■ Problem to work on:
Stopping at the line that holds "Task: Select the Weekly tab in History Data", repeat the lines below exactly, starting from the very first and including that final line.

■ Supplied records:
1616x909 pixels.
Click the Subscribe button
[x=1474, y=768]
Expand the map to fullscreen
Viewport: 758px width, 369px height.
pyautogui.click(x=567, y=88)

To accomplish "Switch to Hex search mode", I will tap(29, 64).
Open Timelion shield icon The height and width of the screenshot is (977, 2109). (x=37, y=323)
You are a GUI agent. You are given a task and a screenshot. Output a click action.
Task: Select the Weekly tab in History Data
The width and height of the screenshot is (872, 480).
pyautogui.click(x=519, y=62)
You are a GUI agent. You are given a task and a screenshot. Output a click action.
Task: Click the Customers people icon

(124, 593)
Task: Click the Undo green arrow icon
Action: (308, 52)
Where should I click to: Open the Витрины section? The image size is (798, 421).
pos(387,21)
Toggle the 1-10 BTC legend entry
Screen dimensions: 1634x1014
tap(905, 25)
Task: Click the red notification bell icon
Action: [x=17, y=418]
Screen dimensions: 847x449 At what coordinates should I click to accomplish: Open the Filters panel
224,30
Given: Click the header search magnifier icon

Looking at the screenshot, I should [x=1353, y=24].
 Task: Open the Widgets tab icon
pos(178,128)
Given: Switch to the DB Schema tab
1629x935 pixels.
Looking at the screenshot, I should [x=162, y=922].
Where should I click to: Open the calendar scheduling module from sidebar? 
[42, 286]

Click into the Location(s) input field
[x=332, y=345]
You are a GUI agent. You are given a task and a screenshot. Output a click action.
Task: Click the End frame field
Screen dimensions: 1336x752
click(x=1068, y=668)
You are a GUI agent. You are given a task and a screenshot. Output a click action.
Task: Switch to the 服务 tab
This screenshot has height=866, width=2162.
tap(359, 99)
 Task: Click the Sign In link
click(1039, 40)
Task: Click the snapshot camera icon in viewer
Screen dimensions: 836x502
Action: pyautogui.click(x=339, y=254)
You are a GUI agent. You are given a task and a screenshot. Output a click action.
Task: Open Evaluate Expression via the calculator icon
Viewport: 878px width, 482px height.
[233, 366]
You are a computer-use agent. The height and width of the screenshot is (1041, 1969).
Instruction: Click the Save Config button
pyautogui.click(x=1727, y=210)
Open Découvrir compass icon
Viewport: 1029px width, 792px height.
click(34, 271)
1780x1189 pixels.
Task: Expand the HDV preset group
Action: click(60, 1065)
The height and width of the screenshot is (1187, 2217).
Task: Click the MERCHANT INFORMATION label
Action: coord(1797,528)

■ Task output:
1616x909 pixels.
Click the Subscribe button
[x=1474, y=768]
Expand the map to fullscreen
Viewport: 758px width, 369px height.
pyautogui.click(x=567, y=88)

To accomplish "Switch to Hex search mode", I will tap(29, 64).
Open Timelion shield icon The height and width of the screenshot is (977, 2109). (x=37, y=323)
You are a GUI agent. You are given a task and a screenshot. Output a click action.
Task: Select the Weekly tab in History Data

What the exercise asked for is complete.